═══ RECORDS FOR THIS EXERCISE

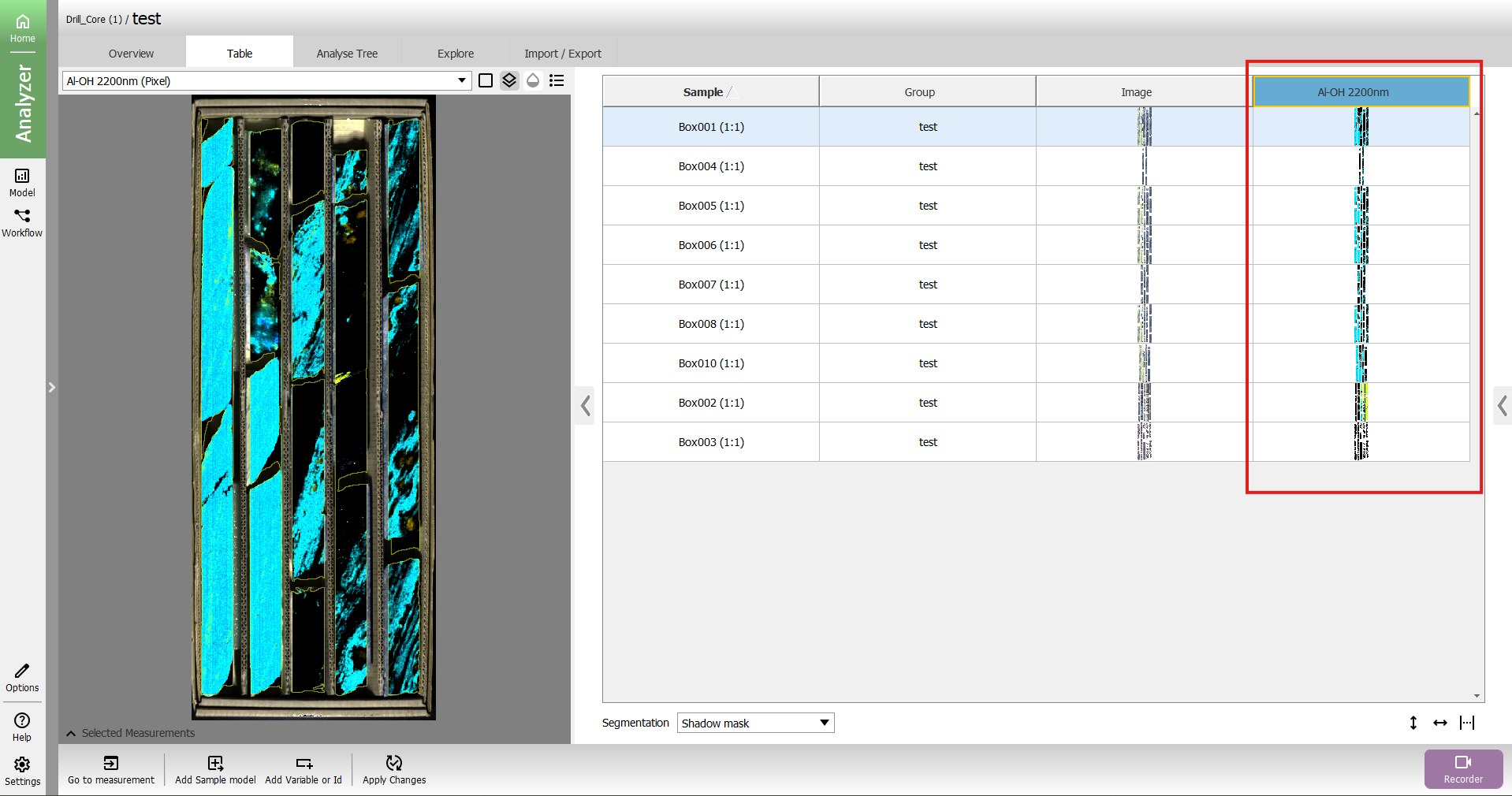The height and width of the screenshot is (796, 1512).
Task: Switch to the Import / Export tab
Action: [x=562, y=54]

══════
═══ RECORDS FOR THIS EXERCISE

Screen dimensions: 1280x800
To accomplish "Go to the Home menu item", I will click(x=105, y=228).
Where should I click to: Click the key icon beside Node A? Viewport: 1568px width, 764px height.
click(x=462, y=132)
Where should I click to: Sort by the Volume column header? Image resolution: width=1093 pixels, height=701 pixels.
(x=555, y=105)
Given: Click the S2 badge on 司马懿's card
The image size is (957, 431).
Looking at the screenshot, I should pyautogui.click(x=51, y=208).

══════
═══ RECORDS FOR THIS EXERCISE

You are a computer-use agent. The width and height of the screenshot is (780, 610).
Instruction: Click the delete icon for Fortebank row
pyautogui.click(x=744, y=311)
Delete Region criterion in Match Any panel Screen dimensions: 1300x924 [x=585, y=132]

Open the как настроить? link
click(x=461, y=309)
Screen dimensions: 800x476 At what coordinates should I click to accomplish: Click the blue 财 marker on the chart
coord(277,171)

══════

WRITTEN REQUEST — Copy the entries from the line containing "The height and" through the line containing "Action: [x=562, y=54]", character for character, without the pictures.

EXERCISE ANSWER —
The height and width of the screenshot is (796, 1512).
Task: Switch to the Import / Export tab
Action: [x=562, y=54]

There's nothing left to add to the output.